Hypoparathyroidism is a rare disease characterized by parathyroid hormone (PTH) insufficiency. Conventional therapy (active vitamin D and calcium [Ca]) targets short-term symptoms, but fails to restore normal PTH physiology. TransCon PTH is an investigational prodrug with sustained release of PTH in development for the treatment of adults with chronic hypoparathyroidism. In the phase 2 PaTH Forward trial of TransCon PTH, 82% of participants achieved independence from conventional therapy at Week 4, which was sustained through Week 84. Here we report long-term efficacy and safety through Week 110 in the PaTH Forward trial. PaTH Forward is a randomized, double-blinded, placebo-controlled phase 2 trial investigating the efficacy and safety of TransCon PTH in adults with chronic hypoparathyroidism. Co-administered with conventional therapy, participants received 4 weeks of fixed-dose TransCon PTH (15, 18, or 21 μg/day once daily, subcutaneous injection) or placebo. This was followed by an open-label extension period planned through Week 214, in which TransCon PTH and conventional therapy were titrated to maintain normocalcemia. At Week 110, 96.6% (57/59) participants continued in the trial. At baseline, the mean age of participants was 50 years (range: 25-76), and 81% were female, and mean 24-hr urine Ca was 428 mg.
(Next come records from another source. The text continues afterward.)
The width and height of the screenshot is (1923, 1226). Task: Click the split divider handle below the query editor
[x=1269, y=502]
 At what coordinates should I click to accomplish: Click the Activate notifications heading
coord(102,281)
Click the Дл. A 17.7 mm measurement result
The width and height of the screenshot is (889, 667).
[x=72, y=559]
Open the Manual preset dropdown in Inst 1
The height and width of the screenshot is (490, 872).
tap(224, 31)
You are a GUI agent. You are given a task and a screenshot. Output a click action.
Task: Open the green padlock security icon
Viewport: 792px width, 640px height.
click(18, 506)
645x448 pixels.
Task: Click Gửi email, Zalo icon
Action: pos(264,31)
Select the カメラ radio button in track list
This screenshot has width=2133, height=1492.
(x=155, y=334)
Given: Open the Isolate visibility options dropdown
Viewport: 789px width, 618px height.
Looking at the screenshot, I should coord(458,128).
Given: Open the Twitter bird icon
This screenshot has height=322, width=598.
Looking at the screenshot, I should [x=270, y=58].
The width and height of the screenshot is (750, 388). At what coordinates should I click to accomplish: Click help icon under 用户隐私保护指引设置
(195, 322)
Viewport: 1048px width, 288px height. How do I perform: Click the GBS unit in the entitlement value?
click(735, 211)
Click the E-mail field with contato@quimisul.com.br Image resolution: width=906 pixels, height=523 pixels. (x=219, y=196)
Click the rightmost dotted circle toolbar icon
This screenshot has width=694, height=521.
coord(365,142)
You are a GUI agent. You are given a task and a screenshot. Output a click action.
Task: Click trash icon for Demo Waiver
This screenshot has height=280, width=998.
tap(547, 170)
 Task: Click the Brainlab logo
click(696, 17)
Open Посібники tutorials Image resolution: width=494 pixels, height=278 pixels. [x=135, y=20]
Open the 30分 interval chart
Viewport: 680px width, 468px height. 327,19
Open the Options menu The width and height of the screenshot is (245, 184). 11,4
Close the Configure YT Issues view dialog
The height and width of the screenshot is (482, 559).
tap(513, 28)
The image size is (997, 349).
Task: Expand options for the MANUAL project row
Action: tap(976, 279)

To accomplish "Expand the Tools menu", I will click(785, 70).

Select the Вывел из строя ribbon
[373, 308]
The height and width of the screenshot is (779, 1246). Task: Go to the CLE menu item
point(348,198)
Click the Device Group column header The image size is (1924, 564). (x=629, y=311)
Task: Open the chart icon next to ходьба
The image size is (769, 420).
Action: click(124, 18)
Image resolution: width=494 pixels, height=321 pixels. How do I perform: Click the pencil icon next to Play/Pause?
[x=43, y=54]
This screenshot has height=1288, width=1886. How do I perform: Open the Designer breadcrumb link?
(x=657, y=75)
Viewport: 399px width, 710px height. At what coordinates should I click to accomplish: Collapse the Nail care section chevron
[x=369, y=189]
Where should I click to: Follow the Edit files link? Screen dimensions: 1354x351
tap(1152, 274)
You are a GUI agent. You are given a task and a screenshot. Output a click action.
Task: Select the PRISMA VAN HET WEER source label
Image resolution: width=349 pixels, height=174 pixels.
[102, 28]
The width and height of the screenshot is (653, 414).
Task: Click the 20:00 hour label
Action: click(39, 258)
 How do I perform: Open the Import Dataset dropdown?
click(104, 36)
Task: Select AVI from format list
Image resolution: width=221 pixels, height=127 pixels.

At Week 110, 93.0% (53/57) of participants were independent from conventional therapy (taking no active vitamin D and ≤ 600 mg/day elemental calcium). During treatment with TransCon PTH, average (standard deviation [SD]) values for serum Ca remained in the normal range at Week 26 (8.9 [0.5] mg/dL) through Week 110 (8.6 [0.6] mg/dL). For the overall study population, mean 24-hour urine Ca normalized at Week 26 (173 mg/24-hr), and was maintained in the normal range through Week 110 (167 mg/24-hr). The majority of treatment-emergent adverse events (TEAEs) were mild and assessed unrelated to study drug, no TEAEs led to study discontinuation, and no TEAEs of hypo- or hypercalcemia required visits to the emergency room or hospitalization. In the PaTH Forward trial, 93.0% of participants maintained independence from conventional therapy through Week 110 of TransCon PTH therapy. TransCon PTH was well-tolerated through Week 110. These data support the potential long-term clinical benefit of TransCon PTH in adults with chronic hypoparathyroidism.